Image source: Getty Images.

How does this relate to Apple? As a part of the ruling, it was decided that Google Search could keep making payments to Apple to make it a default choice on the iPhone and other Apple hardware, although it could not make any exclusive deals going forward. Here's what the ruling means for Apple and whether the stock is now a buy for your portfolio.

Apple's cash cow gets formal approval

Apple stock is up 3.8% in the day following this court ruling, and for good reason. Google Search pays Apple a reported fee of more than $20 billion each year to make its search engine the default option on the Safari browser. This deal has been in place for years, helping Google Search retain 90%+ market share in search for the last decade.

It only recently came under scrutiny as anticompetitive. Confusingly, in 2024 the federal courts ruled that Google Search was a monopoly, and that part of its monopolistic behavior were these default payments to Apple and other hardware makers to make Google Search a default option on web browsers. However, in the time since the initial monopoly decision, growth of AI chatbots and browsers have upended the competitive landscape, at least according to the judge. Large competitor OpenAI is now valued at $500 billion, which is already 20% of Alphabet's current market cap.

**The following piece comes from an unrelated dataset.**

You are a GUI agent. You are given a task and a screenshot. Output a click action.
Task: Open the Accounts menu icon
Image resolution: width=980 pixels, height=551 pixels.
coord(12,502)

Seeing this increase in competition, the judge decided to take a tame approach to Alphabet's supposed monopoly, with no huge remedies decided. Apple's payment from Google is a large portion of its operating earnings given that it comes with close to zero costs as a licensing deal. Over the last 12 months, Apple's operating profit was $130 billion. A $20 billion payment from Google would make up over 15% of these earnings. Now, Apple can keep this cash cow coming for the foreseeable future, as long as Alphabet keeps playing ball and feels the deal is worth it.

What's next for the iPhone maker?

This ruling is huge news for Apple, although it is not necessarily a positive for the business but more about avoiding a huge immediate loss. Like every other technology company, Apple is trying to navigate the choppy AI waters and how it could potentially disrupt its operations.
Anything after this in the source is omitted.